### SUPPLIED RECORDS
□ □ □ □ □ □ □

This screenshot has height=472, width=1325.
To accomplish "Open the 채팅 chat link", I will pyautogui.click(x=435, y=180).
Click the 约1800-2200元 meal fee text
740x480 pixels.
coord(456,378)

□ □ □ □ □ □ □

### EXERCISE AIM
Using the listing above, reproduce each line without omission.

### TASK SOLUTION
This screenshot has height=472, width=1325.
To accomplish "Open the 채팅 chat link", I will pyautogui.click(x=435, y=180).
Click the 约1800-2200元 meal fee text
740x480 pixels.
coord(456,378)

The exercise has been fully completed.